Furthermore, an EQIA is not a policy document and should certainly not contain personal opinions of Ministers or other officials and should not contain information about private discussions or minutes from meetings. The document contains no new information on how policy is developed and decided. Therefore, releasing the EQIA does not violate Miniters’ “safe space” needed to formulate policy.
Factor 2: The argument that train operating companies seek “free and frank discussion” while withholding essential information is untenable. It is crucial to point out that each train operating company has released their own Equality Impact Assessment. Therefore, this factor against sharing the Department for Transport’s assessment is unfounded. Train operating companies are being transparent in regard to their assessment of the impact the proposals will have on those with protected characteristics. Therefore, it is only the Government who are seeking to make decisions without transparency.
Individuals with protected characteristics need a comprehensive understanding of how the potential closure of ticket offices will affect them to provide informed responses to the consultation. Providing information that facilitates informed responses is a fundamental principle of any consultation process, as outlined in the Gunning Principles. The EIA completed by the Department for Transport is undeniably a pivotal piece of information required for making well-informed decisions.

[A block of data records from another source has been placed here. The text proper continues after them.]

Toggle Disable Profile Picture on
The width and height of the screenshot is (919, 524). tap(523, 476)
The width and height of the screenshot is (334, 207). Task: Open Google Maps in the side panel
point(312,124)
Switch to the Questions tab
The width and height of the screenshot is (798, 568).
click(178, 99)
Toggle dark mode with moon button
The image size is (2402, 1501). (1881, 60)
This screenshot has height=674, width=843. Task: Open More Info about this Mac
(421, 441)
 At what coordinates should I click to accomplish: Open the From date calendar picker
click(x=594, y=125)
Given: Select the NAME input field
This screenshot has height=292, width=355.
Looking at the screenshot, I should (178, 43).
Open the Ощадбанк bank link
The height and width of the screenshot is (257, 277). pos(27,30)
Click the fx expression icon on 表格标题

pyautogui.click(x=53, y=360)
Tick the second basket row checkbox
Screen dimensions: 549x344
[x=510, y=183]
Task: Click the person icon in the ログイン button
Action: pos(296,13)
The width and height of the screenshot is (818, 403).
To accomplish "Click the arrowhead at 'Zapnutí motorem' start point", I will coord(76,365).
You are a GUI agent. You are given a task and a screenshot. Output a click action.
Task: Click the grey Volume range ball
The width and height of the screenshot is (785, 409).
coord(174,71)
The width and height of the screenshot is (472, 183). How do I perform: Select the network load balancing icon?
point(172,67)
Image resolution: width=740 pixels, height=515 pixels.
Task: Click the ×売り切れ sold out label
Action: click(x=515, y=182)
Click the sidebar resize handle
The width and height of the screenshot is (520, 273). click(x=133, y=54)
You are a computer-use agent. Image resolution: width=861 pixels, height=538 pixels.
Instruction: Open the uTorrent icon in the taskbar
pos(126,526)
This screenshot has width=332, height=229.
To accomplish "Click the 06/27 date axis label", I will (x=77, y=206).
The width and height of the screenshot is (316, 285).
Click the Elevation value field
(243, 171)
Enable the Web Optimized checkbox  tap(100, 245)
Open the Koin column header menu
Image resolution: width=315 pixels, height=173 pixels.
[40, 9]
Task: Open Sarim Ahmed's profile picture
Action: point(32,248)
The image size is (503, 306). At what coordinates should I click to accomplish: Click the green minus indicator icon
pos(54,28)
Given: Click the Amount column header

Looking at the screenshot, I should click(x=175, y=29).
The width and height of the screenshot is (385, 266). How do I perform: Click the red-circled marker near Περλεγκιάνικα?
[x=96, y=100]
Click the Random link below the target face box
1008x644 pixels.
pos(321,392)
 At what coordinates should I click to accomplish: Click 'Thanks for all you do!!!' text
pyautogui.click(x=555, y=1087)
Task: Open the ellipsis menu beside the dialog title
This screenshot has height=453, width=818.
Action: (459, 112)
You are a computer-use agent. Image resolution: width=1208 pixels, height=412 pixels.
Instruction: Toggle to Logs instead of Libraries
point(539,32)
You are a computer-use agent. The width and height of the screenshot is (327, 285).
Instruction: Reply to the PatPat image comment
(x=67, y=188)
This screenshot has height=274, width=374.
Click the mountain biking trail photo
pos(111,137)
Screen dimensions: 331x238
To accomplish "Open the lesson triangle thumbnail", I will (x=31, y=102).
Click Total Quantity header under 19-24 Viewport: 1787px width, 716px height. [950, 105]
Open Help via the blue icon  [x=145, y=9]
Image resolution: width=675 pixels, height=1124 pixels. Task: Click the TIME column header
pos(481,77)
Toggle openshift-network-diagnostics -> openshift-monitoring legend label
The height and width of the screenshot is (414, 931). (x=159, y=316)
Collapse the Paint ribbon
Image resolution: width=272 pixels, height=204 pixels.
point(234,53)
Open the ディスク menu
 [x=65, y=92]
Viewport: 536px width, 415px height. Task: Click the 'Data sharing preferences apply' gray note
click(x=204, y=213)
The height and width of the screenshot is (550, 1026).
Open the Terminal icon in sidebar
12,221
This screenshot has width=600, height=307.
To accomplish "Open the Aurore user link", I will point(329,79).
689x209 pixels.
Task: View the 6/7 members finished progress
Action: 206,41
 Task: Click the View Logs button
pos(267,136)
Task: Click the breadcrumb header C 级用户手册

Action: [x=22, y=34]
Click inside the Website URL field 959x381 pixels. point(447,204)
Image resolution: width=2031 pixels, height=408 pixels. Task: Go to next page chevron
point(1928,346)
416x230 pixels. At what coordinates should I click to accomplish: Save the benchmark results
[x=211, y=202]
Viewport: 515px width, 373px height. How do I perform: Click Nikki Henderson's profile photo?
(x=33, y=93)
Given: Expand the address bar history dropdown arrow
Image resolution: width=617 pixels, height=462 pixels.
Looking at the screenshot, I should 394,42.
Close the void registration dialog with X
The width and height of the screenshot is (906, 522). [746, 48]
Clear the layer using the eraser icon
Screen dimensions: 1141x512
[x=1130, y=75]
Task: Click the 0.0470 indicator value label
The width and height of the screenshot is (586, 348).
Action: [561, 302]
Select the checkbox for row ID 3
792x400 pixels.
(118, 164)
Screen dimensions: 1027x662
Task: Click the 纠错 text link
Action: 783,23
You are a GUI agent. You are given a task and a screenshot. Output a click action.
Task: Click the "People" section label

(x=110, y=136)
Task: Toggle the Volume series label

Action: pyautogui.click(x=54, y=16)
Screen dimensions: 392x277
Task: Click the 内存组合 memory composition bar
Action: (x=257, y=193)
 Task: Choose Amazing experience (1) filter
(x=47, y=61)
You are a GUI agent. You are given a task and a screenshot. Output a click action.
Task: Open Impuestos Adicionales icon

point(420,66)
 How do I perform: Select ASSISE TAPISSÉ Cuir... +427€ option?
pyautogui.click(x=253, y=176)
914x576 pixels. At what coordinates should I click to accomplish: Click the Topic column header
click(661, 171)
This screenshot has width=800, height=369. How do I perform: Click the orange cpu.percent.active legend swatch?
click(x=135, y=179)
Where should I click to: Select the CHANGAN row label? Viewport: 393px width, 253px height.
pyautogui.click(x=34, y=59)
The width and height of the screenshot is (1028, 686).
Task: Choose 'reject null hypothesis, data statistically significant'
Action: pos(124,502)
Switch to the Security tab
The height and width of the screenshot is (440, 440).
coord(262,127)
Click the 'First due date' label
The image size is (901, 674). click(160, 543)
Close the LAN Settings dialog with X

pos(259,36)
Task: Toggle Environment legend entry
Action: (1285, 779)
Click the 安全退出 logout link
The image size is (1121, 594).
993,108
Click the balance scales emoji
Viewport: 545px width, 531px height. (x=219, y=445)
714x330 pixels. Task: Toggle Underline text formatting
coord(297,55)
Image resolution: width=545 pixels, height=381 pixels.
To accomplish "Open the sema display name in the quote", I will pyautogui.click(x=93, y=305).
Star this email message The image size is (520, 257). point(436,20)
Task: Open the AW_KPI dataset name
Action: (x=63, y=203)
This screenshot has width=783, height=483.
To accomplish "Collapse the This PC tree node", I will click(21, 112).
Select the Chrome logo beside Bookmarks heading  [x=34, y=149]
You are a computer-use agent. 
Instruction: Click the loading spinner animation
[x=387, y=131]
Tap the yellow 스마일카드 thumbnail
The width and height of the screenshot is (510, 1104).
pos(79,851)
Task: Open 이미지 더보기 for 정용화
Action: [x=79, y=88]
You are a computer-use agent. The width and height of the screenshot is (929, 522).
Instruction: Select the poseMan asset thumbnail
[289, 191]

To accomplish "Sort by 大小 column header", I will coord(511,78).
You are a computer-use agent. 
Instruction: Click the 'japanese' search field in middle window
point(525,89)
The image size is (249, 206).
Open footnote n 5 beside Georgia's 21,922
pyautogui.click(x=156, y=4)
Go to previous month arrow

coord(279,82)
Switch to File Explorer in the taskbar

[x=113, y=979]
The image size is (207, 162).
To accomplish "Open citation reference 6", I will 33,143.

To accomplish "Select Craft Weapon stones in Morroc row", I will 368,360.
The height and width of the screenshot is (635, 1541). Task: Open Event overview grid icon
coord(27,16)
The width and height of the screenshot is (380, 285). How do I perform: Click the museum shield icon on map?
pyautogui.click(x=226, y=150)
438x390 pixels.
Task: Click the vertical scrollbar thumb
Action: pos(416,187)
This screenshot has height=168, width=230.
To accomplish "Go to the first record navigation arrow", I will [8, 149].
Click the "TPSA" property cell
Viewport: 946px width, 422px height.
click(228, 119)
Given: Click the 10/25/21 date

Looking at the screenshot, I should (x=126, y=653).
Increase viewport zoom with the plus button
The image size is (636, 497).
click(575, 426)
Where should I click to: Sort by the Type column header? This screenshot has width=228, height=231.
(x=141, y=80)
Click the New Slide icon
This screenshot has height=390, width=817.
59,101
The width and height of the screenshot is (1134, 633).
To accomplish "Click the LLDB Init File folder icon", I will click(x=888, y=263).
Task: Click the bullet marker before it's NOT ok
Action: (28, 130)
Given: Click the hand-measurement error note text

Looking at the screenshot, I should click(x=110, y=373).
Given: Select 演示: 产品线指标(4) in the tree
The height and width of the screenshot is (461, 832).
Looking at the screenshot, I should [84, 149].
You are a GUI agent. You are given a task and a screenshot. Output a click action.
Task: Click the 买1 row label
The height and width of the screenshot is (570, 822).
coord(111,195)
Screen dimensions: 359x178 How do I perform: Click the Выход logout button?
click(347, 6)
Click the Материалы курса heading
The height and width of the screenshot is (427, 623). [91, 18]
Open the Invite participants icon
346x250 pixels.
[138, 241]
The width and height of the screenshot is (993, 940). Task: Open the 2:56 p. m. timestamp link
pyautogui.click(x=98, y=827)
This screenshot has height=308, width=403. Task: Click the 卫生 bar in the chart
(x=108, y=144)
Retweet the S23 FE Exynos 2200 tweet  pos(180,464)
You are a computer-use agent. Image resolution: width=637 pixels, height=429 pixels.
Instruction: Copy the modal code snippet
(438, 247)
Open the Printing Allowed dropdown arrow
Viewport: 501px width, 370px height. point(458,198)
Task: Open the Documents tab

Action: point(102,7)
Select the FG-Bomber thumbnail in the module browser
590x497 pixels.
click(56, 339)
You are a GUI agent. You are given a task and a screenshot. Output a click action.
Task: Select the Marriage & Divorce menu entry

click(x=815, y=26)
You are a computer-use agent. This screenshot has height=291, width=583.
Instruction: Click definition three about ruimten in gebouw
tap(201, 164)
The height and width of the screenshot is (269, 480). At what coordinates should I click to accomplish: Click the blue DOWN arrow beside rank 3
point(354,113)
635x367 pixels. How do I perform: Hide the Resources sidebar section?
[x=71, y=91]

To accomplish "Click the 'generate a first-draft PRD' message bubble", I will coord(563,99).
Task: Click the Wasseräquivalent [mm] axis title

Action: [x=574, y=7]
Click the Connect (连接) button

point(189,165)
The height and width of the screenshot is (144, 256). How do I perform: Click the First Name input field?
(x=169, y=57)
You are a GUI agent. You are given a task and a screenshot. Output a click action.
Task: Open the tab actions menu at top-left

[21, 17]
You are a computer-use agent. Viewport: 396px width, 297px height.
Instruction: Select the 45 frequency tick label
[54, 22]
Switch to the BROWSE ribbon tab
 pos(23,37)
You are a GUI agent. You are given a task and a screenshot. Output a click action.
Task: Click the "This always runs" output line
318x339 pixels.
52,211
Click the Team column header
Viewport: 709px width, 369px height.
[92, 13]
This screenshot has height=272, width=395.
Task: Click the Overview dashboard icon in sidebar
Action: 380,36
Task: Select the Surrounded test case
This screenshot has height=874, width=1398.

Factor 3: We dispute the relevance of the argument that as the process is ongoing, that train operators may amend their proposals and therefore the “draft Equalities Impact Assessments may be updated”. EQIAs are, by their nature, living documents that are amended and added to as proposals develop, impacts are identified, and mitigations are put in place. To reiterate a previous point, this argument has not been used to prevent train operators from releasing their own EQIAs. Furthermore, if there are concerns that the proposals, which were subject to public consultations, might undergo significant amendments during discussions with passenger representative bodies, it is essential to establish a clear point at which these proposals will be reissued for public consultation. This process should be transparently communicated to the public to maintain trust in the decision-making process.
In light of these factors, I respectfully request that an internal review of the decision to withhold the EIA be conducted. Transparency, public participation, and the fair treatment of individuals with protected characteristics are essential principles in the development of public policy. Failing to provide access to this crucial information undermines these principles and the integrity of the entire consultation process.
I look forward to a prompt response to this request and trust that the internal review will lead to a reconsideration of the decision to withhold the Equality Impact Assessment.